MATERIALE FORNITO:

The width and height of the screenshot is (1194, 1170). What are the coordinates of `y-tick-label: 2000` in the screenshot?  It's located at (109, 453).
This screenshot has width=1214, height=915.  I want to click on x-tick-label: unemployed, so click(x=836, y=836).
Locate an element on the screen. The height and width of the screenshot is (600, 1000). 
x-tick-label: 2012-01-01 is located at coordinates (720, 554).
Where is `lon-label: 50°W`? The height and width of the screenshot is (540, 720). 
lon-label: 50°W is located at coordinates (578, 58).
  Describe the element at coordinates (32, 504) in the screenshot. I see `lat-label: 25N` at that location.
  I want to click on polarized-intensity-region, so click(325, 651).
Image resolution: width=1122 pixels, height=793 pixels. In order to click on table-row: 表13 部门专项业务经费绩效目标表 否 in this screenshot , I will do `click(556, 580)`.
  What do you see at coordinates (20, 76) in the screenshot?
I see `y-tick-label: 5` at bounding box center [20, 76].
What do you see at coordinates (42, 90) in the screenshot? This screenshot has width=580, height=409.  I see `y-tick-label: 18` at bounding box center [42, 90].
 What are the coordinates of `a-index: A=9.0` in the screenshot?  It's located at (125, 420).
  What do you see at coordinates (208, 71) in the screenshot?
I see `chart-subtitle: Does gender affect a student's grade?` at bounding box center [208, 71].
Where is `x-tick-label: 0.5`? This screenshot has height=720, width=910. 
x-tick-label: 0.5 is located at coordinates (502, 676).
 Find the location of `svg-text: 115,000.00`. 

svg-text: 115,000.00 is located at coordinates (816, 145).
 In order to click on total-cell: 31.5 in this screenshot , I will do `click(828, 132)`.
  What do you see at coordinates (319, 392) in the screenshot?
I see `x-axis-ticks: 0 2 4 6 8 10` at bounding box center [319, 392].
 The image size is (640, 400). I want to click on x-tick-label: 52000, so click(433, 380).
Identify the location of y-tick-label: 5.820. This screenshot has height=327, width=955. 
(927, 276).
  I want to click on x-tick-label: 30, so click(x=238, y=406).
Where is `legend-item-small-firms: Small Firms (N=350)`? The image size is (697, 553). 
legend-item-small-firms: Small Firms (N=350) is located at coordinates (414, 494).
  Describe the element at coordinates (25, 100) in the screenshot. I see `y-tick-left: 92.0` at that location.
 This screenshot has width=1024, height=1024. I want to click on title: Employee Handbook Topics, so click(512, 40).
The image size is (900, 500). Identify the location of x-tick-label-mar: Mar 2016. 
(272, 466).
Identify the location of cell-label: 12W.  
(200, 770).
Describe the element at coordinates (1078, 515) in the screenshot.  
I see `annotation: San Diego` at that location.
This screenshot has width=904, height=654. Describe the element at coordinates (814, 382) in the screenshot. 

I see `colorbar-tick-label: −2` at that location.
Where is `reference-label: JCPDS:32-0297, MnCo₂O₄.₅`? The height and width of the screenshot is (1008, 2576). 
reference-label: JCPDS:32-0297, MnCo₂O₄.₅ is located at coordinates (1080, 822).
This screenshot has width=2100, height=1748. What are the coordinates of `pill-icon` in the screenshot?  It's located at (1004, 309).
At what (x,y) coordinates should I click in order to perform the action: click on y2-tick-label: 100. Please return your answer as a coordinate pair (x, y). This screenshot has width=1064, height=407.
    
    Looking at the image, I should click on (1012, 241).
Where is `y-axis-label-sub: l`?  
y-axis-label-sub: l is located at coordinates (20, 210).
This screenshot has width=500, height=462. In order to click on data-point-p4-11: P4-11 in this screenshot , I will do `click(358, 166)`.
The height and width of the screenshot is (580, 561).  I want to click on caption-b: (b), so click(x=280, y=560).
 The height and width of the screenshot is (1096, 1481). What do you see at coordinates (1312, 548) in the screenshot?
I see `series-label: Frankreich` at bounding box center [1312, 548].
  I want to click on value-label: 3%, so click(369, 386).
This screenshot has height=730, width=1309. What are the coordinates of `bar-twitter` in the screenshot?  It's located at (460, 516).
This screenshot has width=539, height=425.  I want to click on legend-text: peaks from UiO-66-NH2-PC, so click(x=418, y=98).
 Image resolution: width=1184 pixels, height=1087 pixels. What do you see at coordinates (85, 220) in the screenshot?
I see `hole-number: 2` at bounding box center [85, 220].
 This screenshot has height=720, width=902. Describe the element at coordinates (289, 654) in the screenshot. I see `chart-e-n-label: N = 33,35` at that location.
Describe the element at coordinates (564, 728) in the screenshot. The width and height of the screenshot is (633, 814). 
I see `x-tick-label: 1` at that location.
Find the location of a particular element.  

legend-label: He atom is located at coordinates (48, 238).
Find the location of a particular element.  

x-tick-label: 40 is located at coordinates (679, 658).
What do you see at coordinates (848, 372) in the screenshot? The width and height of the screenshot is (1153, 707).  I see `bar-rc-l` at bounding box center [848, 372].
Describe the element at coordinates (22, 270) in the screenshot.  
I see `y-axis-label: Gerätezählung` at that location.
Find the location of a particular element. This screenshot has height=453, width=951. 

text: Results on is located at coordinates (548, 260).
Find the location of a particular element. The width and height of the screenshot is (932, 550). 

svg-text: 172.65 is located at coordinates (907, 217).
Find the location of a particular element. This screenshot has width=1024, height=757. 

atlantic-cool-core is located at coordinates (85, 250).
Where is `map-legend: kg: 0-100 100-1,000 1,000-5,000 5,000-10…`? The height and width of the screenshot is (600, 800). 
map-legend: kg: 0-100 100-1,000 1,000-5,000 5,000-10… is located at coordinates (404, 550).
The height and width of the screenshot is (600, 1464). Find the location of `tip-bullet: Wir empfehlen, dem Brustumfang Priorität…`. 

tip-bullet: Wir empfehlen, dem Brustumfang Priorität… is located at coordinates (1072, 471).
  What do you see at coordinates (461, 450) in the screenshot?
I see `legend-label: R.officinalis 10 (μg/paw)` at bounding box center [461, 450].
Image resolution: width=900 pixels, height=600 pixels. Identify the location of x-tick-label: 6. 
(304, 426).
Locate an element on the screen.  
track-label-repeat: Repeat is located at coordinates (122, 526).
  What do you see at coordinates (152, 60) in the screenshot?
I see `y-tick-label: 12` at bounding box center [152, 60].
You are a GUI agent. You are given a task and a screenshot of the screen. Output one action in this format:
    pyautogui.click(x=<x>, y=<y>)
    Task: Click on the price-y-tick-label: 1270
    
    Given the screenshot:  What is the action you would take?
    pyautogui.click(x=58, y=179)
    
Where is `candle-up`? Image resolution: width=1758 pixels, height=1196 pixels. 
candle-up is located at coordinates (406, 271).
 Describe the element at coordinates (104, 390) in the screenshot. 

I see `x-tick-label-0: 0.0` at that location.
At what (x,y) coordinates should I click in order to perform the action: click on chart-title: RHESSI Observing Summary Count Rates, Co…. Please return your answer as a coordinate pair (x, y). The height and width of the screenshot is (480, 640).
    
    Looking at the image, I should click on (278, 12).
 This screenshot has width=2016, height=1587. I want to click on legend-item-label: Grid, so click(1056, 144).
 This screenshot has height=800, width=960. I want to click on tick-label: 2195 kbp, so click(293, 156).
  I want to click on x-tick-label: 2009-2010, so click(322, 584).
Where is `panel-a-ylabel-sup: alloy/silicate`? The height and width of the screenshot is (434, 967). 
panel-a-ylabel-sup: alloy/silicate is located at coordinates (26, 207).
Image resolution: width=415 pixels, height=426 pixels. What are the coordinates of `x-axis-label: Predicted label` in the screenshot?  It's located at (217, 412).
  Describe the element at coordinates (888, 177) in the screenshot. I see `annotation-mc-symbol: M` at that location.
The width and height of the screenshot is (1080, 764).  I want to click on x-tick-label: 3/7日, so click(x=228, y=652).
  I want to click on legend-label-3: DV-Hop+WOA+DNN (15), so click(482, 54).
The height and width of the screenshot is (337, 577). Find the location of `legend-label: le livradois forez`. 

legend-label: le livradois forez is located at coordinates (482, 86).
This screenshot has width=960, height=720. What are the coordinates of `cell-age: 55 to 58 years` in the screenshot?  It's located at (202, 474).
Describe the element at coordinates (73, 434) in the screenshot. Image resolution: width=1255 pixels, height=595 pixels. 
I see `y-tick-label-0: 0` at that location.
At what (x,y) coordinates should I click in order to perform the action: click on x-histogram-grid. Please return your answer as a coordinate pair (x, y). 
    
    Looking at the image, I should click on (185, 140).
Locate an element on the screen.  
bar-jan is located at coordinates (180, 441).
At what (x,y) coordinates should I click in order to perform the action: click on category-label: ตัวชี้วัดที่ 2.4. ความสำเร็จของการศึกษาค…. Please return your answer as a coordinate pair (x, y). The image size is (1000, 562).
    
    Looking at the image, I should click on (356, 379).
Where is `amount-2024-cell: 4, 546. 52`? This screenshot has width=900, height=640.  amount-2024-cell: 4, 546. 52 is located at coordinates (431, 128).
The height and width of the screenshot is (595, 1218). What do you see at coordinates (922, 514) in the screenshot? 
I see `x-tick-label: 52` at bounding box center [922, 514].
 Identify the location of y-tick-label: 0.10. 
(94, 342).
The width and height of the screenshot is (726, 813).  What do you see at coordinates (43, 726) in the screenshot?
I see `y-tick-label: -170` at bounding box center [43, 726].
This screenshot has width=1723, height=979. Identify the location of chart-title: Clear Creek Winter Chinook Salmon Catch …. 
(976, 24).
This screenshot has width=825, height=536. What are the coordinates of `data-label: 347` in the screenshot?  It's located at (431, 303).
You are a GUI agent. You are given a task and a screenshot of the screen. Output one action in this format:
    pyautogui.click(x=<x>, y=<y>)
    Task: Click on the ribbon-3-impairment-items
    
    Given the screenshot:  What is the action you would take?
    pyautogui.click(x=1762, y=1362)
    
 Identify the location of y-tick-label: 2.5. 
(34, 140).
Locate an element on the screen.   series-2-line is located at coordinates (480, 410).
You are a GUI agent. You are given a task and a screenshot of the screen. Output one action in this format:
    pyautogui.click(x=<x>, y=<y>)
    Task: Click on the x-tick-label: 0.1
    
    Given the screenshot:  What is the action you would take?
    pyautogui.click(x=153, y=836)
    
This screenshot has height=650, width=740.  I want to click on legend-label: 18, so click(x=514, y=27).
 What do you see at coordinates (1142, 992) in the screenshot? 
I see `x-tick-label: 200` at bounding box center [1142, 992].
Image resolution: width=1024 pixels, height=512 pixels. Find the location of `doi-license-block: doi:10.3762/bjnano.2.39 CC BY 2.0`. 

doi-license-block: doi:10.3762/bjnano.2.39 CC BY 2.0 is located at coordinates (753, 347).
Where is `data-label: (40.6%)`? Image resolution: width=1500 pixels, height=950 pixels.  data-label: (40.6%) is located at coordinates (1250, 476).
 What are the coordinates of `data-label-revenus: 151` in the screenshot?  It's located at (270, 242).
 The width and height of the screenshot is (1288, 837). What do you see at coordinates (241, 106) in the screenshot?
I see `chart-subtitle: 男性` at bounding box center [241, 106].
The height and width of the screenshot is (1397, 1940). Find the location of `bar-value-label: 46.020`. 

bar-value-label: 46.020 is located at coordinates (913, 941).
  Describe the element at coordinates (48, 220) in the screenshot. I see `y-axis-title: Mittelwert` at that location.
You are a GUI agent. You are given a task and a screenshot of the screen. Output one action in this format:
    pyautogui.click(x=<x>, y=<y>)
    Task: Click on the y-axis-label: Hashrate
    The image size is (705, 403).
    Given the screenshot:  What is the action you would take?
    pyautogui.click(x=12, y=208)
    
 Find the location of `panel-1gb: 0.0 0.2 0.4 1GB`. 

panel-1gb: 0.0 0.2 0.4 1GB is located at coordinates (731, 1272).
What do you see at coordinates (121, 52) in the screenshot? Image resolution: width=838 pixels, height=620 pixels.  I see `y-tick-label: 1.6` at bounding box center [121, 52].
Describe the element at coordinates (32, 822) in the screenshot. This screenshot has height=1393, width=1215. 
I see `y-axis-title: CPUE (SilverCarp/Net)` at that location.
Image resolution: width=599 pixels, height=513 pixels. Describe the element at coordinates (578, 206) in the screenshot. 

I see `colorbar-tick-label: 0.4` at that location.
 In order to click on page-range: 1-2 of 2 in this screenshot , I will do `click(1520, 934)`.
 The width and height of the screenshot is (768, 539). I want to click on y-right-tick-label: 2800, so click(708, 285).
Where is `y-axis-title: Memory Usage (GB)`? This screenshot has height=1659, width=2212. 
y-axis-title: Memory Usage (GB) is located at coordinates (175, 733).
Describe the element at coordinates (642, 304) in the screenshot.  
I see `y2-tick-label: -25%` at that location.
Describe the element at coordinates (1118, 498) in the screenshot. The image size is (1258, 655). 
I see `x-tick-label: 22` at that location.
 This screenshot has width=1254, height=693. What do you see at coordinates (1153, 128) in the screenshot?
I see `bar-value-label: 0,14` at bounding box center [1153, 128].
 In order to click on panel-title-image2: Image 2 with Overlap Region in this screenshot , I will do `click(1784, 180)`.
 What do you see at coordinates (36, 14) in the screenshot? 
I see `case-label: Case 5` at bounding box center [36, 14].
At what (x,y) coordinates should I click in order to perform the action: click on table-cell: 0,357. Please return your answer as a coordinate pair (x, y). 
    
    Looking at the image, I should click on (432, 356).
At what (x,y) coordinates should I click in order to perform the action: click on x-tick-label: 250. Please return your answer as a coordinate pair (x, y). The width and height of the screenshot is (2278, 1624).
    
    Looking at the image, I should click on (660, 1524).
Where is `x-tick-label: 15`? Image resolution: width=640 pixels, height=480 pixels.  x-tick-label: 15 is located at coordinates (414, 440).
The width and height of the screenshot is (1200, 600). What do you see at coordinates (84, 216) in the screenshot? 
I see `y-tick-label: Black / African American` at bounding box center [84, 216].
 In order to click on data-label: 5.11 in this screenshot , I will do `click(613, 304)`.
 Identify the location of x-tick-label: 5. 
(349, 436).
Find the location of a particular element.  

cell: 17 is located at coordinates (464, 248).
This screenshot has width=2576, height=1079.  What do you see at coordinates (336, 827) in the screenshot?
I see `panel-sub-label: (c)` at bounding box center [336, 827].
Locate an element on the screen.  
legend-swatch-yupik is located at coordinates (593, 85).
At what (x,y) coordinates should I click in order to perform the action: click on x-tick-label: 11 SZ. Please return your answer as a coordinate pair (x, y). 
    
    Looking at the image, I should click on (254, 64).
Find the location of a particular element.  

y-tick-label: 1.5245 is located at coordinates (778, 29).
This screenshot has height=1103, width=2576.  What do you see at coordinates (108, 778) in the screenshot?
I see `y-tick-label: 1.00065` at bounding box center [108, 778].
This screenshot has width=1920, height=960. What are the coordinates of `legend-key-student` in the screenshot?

OBIETTIVO DEL COMPITO: Puoi riprodurre senza modifiche le righe dei dati qui sopra, partendo dall'inizio dei dati e proseguendo fino alla riga con "This screenshot has width=1214, height=915.", inclusa?

RISPOSTA ALL'ESERCIZIO:
The width and height of the screenshot is (1194, 1170). What are the coordinates of `y-tick-label: 2000` in the screenshot?  It's located at (109, 453).
This screenshot has width=1214, height=915.  I want to click on x-tick-label: unemployed, so click(x=836, y=836).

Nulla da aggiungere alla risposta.